Mental atypicality has multiple sources. Some cases of atypical abilities are simply extreme points on ability continua, such as those with acute senses of smell (“noses”) or photographic memories as opposed to others at the other end of the ability spectrum with extremely limited abilities in these areas. Some instances of atypicality involve computational deficiencies that are genetically induced (such as color blindness) or trauma-induced (including fetal alcohol syndrome). Other occurrences of atypicality involve unusual combinations of mental activities, such as synesthesia. Further there are unusual mental conditions such as the many mental diseases which may be the result of a variety of the sorts of causes already mentioned but often also include an important social component. As an examination of these different items makes clear, some instances of atypicality are defined purely statistically, in terms of what is different from what is normally expected in mental activity, while other instances are defined according to criteria relating to those conditions that are considered healthy or unhealthy for an individual to possess. Further, some instances of atypicality are regarded as benign or beneficial while other instances are taken to be harmful.

The question of atypical minds raises a serious concern for the leading physicalist account of mind in the philosophy of mind, namely ‘Functionalism’. According to the standard functionalist story, mental states are to be understood as characterized by the syndrome of their typical causes and effects.
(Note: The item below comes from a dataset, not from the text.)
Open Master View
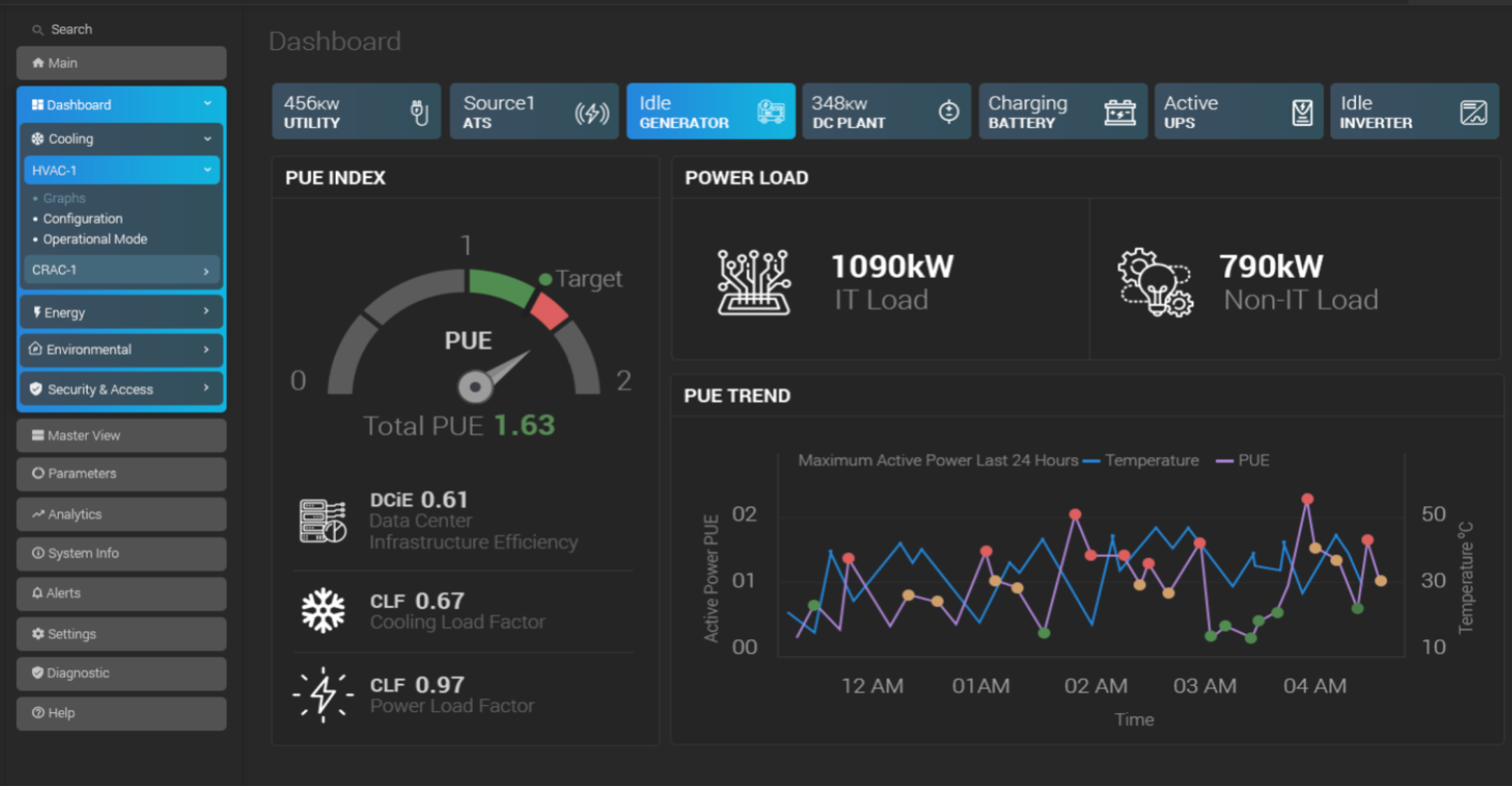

The standard argument that moved physicalists away from allegiance to the earlier mind-brain identity theory to the more permissive functionalist approach is the concern that, since more than one specific type of brain state could presumably be associated with a given mental state, what physicalists should instead support is a philosophical view that allows for such “multiple realizability” of mental states by different physical states.

The most common objection that defenders of functionalism face is that no elaboration of typical causal roles sufficiently elucidates the qualitative character of experience. Known as the “qualia problem”, this issue continues to divide philosophers of mind. But, there is a second, and usually under-appreciated problem that the question of typicality/atypicality also raises for functionalists. This is the worry that if there are several different typical causal roles (where a causal role is defined as a syndrome of causes and effects) that a particular mental state may play in different mental conditions, then there is no way to determine, without facing the charge of arbitrariness, which causal role is the single correct role that is to define the condition in question. This suggests that functionalism, although it is the dominant physicalist view in the philosophy of mind, is in fact of limited usefulness for accounting for the wide range of atypical mental phenomena cognitive researchers and clinicians confront.

In this presentation I first present several examples of multiple causal roles that derive from considering normal and atypical conditions that raise the problem of atypicality for philosophical functionalism. I then consider three different approaches to attempting to solve the problem--a conceptual approach, an evolutionary strategy and one based on current cognitive scientific research, and contend that all of them fail to rescue functionalism adequately from the problem of atypicality. I argue that the important philosophical lesson to be learned from a careful study of mental atypicality is that, while functionalism may provide part of the correct physicalist account of the mental, a more pluralistic philosophical account, one which also incorporates significant elements from the previously discarded mind-brain identity theory must be developed. Some suggestions towards such an account are provided.